Sie sind doch nicht das Aufsichtsorgan des Landtages! Wir haben Sie zu kontrollieren nach Artikel 20 der Landesverfassung.

(Zuruf von Rainer Prachtl, CDU)

Meine sehr verehrten Damen und Herren, wer so etwas macht, der muss sich wirklich die Frage stellen nach sei

nem verfassungsrechtlichen und demokratischen Grundverständnis. Ich muss Ihnen sagen, Frau Keler, ich habe das wirklich nicht vermutet, dass so ein Vorgang möglich ist. Ich kann nur sagen, Ihr Verständnis ist offenkundig schlecht,

(Michael Ankermann, CDU: Ja.)

nicht mehr und auch nicht weniger.

(Rainer Prachtl, CDU: Ja, das ist noch gelinde ausgedrückt.)

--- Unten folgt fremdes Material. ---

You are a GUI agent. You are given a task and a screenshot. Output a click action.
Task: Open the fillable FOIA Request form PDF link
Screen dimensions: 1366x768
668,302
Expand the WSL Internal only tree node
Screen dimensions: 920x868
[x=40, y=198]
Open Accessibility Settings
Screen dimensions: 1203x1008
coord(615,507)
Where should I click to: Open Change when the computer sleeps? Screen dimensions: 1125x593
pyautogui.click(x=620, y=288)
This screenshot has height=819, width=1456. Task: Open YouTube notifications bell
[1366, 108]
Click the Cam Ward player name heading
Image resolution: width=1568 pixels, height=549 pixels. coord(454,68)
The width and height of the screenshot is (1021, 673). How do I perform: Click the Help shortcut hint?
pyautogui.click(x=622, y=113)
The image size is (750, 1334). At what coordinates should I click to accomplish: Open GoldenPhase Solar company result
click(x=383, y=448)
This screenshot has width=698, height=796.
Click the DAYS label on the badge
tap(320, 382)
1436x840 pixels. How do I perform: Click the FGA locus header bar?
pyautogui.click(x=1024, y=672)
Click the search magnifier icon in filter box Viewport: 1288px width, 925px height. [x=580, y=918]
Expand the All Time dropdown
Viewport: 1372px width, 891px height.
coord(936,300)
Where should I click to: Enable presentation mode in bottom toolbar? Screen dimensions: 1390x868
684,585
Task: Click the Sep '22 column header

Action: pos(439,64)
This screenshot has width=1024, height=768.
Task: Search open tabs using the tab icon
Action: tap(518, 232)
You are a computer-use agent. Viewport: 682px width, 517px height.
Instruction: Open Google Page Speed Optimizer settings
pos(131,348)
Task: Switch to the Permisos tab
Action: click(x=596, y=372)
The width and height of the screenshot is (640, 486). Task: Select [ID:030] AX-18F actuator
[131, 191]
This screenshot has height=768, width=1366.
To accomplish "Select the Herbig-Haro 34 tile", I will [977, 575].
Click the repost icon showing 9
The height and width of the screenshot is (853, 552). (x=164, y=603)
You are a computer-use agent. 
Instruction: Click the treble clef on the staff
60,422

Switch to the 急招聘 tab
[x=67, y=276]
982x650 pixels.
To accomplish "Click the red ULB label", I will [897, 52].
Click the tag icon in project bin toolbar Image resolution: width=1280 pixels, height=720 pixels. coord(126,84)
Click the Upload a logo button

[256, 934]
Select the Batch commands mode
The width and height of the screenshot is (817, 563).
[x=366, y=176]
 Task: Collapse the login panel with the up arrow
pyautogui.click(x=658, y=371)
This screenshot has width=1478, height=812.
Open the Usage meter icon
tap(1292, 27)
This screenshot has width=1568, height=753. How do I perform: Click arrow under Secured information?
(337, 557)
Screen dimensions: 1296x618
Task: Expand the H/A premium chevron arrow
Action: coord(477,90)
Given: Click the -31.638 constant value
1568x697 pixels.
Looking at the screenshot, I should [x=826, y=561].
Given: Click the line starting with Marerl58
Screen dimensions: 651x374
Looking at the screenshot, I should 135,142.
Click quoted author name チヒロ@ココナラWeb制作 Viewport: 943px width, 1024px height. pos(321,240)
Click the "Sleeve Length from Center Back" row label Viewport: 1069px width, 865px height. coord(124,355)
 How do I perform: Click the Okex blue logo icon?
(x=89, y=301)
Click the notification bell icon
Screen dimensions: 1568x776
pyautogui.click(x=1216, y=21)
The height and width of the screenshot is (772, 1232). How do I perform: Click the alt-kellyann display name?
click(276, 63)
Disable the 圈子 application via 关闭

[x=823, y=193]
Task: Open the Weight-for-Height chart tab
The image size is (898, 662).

Meine sehr verehrten Damen und Herren, es kann doch nicht so sein, dass unter Missachtung des Landtages und damit des Parlaments, von uns 71 Abgeordneten, die Haushaltshoheit der Legislative zum Übungsplatz verwaltungs- und haushaltstechnischer Planungsspiele des Finanzministeriums verkommt.

(Zuruf von Dr. Armin Jäger, CDU)

Das kann doch nicht wahr sein, meine sehr verehrten Damen und Herren!

(Beifall bei Abgeordneten der CDU)

Meine Damen und Herren, mein Kollege Caffier wird nachher noch einige andere Beispiele aufzeigen. Mich beschleicht das ungute Gefühl, dass bei der rot-roten Landesregierung in der Tat das Verhältnis von Legislative und Exekutive vertauscht wird. Aus der Verwaltung wird über die Regierungsfraktionen durchregiert und der Landtag wird zu einem eher ungeliebten, weil störenden Anhängsel eigener Machtspiele.

Meine Damen und Herren, noch einmal, die Landesverwaltung kontrolliert den Landtag! Das ist ein klarer Bruch von Artikel 20 der Landesverfassung und hier wedelt der Schwanz mit dem Hund, gelinde gesagt, meine Damen und Herren. Beispiele gibt es weiter ausreichend. Warum muss der Kollege Born unser Informationsrecht zu Kleinen Anfragen vor dem Landesverfassungsgericht erstreiten, obwohl es ähnliche Verfassungsgerichtsurteile wie in Brandenburg schon gab?

Meine sehr verehrten Damen und Herren, liebe Kollegen von SPD und PDS, wie auch immer Sie das Ansinnen der Frau Finanzministerin nachher in Ihren Wortbeiträgen schönreden wollen, es gibt keine Begründung für das Ersuchen des Finanzministeriums um Informationen aus anderen Landtagen. Übrigens stehen wir mit unserer Auffassung nicht allein da. Es ist schon mehr als bedenklich, wenn beide Landtage – ich zitiere jetzt nicht den Wortlaut, aber das könnte ich – antworten, dass sich das Finanzministerium des Landes Mecklenburg-Vorpommern bitte, wenn es etwas wissen will über den Landtag Mecklenburg-Vorpommern, nicht an die Landtage in RheinlandPfalz und Schleswig-Holstein wenden sollte. Frau Finanzministerin Keler, diese Landtage handelten korrekt mit dem entsprechendem Demokratie- und Verfassungsverständnis!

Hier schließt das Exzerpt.